◆ **Activity**:
Go through the records underneath and count the lines that include the string "thumbnail". Give nothing but the number.

◆ **Exercise input**:
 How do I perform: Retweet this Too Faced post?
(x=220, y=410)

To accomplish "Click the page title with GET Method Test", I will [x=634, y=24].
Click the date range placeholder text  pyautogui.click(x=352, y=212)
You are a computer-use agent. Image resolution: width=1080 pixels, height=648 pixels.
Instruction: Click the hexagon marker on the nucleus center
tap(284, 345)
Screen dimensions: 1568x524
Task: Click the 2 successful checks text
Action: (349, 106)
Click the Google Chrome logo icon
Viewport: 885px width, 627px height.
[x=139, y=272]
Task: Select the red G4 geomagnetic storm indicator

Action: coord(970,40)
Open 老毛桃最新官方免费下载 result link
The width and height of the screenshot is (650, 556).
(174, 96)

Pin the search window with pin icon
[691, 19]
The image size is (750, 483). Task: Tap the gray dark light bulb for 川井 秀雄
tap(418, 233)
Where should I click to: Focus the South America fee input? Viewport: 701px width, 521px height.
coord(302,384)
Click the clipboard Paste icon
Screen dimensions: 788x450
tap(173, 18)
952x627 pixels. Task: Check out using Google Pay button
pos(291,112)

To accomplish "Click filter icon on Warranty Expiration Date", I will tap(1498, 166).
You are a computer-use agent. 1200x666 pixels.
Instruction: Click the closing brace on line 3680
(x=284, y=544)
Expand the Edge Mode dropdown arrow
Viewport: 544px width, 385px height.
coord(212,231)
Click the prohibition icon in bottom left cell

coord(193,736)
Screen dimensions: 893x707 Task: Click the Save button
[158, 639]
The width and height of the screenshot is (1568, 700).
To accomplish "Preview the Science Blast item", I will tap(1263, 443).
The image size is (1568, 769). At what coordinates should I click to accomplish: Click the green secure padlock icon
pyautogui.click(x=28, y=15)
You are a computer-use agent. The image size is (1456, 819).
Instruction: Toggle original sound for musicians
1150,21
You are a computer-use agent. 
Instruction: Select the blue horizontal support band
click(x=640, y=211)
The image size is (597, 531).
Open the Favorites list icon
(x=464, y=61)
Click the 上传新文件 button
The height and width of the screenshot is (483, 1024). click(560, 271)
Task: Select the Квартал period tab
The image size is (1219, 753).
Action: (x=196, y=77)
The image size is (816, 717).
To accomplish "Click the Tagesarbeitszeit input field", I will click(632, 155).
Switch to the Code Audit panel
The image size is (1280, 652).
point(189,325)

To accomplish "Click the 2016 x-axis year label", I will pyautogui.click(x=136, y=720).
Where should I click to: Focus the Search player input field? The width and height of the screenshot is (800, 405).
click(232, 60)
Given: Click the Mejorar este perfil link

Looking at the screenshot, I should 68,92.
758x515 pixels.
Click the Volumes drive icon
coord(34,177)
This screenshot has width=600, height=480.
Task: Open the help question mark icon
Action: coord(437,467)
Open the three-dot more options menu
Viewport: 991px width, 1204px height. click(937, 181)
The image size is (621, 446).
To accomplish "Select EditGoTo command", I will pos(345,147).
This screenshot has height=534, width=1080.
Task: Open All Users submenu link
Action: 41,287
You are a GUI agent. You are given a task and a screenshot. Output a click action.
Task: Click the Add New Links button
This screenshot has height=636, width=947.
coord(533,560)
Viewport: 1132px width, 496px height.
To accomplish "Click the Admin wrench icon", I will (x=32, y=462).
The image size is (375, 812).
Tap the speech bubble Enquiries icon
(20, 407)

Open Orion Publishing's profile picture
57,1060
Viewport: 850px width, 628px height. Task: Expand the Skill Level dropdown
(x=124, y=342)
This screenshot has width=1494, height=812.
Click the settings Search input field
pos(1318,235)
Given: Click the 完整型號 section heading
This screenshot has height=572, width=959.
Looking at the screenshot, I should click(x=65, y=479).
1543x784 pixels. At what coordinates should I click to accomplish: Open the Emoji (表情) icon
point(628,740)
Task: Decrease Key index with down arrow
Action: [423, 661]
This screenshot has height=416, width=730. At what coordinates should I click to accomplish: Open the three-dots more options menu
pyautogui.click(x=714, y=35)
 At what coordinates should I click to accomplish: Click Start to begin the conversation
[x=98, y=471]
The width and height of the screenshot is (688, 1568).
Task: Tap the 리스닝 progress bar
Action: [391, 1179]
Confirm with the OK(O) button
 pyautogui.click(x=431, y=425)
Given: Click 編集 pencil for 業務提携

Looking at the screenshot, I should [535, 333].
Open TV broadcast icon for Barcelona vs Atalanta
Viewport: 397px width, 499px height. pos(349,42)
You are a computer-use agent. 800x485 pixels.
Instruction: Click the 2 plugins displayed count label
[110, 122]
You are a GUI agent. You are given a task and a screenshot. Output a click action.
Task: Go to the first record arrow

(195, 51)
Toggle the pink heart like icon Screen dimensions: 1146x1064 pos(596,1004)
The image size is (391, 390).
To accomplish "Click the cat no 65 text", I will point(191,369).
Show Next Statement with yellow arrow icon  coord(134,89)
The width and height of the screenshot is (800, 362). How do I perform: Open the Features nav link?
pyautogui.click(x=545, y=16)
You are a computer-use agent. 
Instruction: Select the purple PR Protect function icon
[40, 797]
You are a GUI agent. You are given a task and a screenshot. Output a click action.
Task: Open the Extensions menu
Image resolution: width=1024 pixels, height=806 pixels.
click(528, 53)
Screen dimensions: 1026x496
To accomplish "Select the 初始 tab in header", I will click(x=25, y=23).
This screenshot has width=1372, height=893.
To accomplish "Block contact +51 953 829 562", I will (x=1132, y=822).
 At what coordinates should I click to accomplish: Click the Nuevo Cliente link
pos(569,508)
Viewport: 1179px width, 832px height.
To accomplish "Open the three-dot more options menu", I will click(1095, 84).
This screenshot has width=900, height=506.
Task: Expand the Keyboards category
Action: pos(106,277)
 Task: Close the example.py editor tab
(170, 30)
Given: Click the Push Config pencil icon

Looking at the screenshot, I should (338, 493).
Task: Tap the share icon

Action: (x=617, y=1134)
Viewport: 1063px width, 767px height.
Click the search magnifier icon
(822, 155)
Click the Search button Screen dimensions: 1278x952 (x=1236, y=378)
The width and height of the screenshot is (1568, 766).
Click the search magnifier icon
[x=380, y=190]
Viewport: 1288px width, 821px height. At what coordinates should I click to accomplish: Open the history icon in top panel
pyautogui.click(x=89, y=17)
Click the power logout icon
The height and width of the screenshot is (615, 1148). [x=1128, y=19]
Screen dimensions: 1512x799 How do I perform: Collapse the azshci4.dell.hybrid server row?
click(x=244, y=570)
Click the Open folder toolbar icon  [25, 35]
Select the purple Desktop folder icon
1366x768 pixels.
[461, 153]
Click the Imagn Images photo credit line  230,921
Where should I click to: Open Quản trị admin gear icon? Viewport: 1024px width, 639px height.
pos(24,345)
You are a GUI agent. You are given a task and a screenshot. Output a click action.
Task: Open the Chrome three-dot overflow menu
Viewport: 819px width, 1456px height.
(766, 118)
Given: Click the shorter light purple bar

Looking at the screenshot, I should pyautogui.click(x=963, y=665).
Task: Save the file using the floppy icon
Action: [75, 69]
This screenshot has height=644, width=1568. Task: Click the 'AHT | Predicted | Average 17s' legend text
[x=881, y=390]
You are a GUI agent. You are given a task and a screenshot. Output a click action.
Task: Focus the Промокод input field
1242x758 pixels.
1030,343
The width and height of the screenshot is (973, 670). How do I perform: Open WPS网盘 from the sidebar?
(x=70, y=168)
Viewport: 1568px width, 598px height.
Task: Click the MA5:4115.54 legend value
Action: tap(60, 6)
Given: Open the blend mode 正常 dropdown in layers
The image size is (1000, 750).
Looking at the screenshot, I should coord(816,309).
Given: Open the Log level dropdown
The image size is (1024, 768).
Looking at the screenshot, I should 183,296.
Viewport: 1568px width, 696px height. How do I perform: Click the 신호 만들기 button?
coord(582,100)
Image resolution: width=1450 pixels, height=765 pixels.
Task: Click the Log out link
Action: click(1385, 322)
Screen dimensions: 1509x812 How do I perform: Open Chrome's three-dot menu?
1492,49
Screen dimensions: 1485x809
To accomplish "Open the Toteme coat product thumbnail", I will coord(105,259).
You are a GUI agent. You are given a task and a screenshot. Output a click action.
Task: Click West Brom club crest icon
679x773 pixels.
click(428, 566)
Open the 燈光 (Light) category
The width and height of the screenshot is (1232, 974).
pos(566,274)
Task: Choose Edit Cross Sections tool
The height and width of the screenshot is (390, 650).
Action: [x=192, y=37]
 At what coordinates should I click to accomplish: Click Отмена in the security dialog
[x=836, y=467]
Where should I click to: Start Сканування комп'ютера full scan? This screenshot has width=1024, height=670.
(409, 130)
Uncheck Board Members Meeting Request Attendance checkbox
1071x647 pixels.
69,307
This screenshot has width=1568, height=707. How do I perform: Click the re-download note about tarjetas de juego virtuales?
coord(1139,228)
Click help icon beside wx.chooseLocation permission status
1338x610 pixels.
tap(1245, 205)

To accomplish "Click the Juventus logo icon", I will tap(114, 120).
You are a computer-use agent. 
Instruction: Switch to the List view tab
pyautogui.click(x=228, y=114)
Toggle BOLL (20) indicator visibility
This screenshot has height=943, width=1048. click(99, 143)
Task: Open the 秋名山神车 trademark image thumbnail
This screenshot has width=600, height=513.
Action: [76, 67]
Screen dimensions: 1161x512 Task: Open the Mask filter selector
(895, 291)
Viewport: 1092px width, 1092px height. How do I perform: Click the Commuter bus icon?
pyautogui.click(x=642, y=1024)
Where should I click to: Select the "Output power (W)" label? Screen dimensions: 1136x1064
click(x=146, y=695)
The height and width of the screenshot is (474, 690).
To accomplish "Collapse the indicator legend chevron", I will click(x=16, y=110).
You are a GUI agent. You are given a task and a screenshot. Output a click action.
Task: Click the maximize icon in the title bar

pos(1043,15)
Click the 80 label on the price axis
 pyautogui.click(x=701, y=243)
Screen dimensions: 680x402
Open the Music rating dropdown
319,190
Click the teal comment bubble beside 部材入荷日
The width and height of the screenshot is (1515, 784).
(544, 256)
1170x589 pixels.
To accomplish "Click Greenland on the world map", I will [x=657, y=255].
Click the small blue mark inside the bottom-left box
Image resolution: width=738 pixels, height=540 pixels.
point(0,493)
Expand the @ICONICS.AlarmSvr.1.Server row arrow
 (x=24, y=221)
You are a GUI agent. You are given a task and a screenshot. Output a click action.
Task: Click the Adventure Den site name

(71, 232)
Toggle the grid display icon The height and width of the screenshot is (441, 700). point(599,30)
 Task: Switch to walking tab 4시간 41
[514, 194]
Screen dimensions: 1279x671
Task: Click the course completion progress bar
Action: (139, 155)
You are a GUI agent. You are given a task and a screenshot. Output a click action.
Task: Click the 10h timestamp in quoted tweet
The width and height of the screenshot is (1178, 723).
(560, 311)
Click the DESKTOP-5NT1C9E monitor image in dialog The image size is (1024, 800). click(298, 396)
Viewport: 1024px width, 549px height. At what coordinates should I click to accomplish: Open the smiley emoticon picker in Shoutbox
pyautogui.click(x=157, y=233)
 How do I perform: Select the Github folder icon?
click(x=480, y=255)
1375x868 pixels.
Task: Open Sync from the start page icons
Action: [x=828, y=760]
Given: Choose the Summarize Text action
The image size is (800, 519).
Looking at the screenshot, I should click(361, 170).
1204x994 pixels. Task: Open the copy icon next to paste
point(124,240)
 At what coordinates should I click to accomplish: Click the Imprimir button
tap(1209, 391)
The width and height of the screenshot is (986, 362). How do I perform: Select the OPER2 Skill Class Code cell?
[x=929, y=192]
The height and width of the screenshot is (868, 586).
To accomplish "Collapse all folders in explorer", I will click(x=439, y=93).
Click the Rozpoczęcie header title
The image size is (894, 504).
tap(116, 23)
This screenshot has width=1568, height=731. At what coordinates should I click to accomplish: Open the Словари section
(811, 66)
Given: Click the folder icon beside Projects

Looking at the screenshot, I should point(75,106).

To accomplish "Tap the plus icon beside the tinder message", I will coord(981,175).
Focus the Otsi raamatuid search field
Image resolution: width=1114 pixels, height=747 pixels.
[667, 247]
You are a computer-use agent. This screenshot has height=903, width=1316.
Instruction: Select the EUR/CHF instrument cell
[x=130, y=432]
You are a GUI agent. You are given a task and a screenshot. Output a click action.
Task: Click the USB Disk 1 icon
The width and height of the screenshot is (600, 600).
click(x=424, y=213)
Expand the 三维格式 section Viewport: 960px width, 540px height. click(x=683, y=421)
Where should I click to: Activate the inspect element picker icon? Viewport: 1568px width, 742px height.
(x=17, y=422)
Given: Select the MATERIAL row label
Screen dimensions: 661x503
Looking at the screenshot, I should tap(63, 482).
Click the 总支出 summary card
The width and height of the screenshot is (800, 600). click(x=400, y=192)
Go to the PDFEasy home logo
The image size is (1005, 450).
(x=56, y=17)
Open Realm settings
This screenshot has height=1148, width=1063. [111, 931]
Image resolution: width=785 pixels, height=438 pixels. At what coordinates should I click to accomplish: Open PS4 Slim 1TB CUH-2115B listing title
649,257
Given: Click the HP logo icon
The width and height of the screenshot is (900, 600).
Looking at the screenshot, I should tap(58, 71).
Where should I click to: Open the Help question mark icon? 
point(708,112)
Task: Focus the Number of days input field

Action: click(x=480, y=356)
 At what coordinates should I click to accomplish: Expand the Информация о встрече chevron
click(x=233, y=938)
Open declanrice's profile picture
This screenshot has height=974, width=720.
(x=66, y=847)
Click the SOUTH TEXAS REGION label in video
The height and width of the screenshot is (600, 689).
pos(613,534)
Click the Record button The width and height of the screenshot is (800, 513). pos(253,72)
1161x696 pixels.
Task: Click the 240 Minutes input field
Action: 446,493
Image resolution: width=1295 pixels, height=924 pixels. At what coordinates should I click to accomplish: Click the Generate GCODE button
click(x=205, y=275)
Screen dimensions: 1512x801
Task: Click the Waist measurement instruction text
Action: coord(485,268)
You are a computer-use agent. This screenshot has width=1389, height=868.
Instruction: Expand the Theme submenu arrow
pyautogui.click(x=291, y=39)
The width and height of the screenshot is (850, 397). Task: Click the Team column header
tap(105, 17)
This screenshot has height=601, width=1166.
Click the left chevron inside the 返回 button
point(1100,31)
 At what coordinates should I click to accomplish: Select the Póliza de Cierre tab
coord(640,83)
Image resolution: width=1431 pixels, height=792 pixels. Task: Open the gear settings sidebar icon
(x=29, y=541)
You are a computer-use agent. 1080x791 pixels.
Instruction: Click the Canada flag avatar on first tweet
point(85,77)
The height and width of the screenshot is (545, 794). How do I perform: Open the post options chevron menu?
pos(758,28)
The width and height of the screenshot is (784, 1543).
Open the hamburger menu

◆ **Reply**:
2